Segment Start: Supplied data

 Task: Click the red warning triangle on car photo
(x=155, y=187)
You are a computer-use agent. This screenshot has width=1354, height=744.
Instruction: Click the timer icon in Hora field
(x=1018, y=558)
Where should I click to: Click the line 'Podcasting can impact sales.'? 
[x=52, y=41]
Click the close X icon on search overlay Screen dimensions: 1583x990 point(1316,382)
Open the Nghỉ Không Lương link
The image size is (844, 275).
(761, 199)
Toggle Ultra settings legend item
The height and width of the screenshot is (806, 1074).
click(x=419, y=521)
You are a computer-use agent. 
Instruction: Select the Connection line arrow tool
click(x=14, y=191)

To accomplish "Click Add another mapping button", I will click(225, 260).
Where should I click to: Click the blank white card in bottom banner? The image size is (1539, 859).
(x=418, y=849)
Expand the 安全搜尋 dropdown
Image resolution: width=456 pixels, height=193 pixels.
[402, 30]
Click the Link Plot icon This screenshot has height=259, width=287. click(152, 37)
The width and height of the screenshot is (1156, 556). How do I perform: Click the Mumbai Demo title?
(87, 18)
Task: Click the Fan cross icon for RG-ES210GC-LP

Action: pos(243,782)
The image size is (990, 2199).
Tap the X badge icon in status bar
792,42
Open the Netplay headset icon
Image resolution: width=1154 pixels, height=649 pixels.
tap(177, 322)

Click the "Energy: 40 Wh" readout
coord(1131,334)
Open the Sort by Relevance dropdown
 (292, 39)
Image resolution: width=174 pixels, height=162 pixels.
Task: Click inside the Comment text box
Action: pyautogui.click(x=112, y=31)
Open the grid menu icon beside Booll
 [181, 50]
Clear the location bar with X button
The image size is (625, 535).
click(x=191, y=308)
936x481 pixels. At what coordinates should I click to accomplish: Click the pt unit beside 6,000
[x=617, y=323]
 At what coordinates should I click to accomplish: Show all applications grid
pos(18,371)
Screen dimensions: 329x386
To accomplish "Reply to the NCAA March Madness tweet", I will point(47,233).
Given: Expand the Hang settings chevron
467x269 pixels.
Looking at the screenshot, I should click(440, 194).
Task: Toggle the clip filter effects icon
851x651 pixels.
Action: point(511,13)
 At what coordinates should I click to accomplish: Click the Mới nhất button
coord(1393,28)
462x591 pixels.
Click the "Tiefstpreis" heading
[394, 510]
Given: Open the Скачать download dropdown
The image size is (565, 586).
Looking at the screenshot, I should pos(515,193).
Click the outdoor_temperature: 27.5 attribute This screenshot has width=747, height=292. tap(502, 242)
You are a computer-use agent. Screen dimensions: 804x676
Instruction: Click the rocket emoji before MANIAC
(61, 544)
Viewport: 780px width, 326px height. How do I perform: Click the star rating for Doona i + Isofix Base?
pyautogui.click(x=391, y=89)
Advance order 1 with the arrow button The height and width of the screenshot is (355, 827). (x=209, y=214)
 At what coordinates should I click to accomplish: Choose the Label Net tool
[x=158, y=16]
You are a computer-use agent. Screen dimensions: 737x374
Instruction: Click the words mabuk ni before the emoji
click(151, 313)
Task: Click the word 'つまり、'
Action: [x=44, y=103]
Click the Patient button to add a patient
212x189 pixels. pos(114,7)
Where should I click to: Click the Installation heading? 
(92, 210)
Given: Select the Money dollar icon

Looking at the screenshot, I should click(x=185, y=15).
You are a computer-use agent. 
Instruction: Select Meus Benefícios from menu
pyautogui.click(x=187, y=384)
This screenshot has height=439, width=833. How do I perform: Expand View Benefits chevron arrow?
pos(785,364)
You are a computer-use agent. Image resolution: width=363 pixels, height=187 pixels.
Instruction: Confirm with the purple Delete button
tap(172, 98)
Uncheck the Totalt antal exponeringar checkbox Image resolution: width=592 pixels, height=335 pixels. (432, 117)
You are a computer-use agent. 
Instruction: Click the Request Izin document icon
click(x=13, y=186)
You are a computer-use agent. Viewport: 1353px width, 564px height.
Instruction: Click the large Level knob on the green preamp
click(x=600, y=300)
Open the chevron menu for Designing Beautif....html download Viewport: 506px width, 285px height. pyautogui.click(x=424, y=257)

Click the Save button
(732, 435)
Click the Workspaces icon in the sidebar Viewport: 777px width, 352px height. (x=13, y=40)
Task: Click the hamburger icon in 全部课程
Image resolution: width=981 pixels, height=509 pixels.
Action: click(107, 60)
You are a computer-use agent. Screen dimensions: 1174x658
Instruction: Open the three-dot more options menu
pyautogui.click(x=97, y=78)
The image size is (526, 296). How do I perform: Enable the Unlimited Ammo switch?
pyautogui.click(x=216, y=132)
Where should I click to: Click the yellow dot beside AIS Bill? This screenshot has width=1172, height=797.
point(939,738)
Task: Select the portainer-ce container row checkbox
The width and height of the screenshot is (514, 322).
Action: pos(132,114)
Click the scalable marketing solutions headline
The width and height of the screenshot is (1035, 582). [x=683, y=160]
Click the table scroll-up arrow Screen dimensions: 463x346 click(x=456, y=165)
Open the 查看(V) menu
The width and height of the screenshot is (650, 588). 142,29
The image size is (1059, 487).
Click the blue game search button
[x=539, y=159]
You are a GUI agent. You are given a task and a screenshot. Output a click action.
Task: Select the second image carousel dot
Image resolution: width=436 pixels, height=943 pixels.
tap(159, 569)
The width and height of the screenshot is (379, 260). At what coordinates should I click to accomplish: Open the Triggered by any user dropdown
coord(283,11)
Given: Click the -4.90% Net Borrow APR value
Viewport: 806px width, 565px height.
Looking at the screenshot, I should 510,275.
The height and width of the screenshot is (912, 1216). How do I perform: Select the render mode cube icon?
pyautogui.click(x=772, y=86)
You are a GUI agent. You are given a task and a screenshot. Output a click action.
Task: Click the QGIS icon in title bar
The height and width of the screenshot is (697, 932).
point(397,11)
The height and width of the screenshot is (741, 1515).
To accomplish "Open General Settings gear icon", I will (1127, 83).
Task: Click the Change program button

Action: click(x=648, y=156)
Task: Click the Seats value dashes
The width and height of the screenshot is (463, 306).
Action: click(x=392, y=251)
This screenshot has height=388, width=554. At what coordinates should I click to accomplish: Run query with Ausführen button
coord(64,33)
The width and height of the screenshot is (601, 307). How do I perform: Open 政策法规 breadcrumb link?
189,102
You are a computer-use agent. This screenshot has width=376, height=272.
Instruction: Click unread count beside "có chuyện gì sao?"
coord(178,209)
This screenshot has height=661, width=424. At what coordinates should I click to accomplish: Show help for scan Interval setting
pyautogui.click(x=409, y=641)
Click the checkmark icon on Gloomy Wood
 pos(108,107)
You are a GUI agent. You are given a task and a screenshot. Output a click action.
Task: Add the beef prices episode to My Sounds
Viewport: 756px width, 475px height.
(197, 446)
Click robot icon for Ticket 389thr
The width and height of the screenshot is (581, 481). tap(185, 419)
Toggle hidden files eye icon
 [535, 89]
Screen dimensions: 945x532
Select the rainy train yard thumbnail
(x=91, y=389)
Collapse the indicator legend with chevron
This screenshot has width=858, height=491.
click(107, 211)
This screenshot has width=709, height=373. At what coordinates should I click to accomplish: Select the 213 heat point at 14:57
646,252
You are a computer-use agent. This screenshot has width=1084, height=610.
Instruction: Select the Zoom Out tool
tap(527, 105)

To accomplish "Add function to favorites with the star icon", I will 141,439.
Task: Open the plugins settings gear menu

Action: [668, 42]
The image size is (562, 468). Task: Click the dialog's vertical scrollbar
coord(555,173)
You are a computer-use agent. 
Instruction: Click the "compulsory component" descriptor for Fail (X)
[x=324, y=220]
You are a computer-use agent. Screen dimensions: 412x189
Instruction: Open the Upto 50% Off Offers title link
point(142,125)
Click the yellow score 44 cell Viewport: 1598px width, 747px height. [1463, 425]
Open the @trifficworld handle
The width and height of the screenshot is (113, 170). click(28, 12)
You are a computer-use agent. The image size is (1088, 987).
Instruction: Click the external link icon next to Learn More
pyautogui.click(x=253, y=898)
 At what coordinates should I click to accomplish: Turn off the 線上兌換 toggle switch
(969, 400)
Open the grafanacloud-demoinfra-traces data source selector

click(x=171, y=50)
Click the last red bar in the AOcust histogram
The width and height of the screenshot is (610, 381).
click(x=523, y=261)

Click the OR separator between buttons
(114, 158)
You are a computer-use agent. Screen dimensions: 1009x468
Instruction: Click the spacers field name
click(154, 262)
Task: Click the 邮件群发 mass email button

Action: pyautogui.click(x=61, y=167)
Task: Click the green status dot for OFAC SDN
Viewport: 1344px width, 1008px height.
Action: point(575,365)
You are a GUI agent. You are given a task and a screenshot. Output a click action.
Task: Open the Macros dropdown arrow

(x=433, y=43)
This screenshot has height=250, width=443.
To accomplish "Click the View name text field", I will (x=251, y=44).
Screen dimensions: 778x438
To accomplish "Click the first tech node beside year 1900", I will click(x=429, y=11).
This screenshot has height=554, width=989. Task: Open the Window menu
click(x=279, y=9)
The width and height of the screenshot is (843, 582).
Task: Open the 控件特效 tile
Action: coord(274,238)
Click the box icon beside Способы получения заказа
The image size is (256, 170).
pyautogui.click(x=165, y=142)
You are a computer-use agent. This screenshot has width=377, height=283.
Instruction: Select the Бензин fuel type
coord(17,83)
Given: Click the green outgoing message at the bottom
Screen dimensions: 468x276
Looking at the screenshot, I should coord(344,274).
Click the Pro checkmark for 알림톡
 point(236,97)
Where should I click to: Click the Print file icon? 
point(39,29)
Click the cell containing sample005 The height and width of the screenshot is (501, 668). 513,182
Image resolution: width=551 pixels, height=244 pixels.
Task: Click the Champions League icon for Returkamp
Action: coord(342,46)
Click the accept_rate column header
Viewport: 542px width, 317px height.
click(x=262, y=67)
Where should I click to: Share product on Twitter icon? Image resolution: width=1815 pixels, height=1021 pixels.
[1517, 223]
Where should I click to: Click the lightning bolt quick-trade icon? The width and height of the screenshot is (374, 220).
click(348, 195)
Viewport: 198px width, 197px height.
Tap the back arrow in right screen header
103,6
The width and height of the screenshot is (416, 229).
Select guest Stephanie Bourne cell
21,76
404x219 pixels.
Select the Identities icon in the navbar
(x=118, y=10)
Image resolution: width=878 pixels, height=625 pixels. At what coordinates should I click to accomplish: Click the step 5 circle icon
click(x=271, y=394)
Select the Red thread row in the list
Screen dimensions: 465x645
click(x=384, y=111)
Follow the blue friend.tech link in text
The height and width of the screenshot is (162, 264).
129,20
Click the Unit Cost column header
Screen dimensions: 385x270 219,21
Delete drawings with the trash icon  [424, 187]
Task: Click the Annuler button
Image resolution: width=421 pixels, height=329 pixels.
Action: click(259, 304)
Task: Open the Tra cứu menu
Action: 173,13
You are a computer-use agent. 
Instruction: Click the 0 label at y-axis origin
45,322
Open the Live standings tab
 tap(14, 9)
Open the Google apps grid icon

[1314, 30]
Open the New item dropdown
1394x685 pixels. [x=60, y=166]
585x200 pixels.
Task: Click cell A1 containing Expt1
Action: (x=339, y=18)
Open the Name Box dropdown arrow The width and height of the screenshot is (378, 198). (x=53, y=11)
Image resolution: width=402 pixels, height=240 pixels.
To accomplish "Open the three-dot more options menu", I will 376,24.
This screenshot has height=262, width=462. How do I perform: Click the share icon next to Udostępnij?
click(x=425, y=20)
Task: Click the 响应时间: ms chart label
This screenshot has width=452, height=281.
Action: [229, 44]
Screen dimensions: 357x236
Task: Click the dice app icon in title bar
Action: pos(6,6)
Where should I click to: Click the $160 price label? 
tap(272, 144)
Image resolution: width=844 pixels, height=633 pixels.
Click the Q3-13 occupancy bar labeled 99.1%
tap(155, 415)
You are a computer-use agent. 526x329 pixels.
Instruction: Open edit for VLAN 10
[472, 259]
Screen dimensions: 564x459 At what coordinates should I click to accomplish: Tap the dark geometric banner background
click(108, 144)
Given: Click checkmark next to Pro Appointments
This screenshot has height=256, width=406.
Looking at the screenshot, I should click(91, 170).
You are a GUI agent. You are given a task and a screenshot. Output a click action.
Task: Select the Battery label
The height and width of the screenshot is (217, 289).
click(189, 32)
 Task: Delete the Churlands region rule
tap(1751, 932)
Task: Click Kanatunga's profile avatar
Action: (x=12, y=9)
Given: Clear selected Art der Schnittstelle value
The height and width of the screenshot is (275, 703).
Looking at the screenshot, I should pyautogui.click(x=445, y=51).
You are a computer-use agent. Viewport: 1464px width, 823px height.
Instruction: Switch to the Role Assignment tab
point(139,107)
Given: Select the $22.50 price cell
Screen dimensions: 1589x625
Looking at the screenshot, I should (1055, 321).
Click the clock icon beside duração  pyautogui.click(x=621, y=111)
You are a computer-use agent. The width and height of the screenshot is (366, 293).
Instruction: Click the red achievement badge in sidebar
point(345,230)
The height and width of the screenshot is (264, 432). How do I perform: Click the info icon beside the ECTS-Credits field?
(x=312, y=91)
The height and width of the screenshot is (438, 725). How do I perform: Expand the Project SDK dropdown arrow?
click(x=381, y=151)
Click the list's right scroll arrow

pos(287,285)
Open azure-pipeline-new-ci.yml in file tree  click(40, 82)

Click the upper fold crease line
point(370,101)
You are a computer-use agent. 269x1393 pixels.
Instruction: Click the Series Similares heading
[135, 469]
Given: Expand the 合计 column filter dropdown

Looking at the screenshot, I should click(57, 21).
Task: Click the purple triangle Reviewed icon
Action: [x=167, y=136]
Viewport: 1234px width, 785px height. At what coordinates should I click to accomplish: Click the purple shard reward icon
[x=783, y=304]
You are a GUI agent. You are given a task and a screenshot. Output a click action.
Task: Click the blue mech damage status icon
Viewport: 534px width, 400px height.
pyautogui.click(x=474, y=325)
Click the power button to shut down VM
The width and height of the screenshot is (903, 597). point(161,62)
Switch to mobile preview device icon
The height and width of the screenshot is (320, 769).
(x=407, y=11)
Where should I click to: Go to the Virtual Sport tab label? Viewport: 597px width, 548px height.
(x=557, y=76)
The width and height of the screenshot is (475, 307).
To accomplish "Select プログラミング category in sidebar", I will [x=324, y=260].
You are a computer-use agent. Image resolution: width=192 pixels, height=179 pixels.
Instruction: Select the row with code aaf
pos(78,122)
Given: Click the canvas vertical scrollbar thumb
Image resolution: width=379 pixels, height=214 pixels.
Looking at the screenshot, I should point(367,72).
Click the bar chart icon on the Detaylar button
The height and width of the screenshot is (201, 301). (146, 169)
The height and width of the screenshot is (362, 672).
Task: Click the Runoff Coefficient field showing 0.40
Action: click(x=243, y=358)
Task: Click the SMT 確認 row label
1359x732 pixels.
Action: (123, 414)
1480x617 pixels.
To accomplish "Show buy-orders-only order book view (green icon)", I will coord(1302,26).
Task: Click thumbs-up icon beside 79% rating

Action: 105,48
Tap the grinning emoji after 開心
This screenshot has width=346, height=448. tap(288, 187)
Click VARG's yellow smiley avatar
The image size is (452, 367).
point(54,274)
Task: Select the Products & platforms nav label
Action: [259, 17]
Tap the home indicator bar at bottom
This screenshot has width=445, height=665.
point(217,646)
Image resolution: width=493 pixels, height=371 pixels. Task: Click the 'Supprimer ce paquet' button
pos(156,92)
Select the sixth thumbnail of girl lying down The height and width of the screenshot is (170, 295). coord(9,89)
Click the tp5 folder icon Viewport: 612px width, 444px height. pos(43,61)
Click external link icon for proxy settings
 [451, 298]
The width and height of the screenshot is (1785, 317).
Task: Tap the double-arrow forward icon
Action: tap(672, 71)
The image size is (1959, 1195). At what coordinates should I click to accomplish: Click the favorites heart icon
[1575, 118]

Segment End: Supplied data

• _Instructions for the task_:
In the listing above, find each line with "value" and copy it.

• _Result of the task_:
Given: Click the -4.90% Net Borrow APR value
Task: Click the Seats value dashes
Given: Clear selected Art der Schnittstelle value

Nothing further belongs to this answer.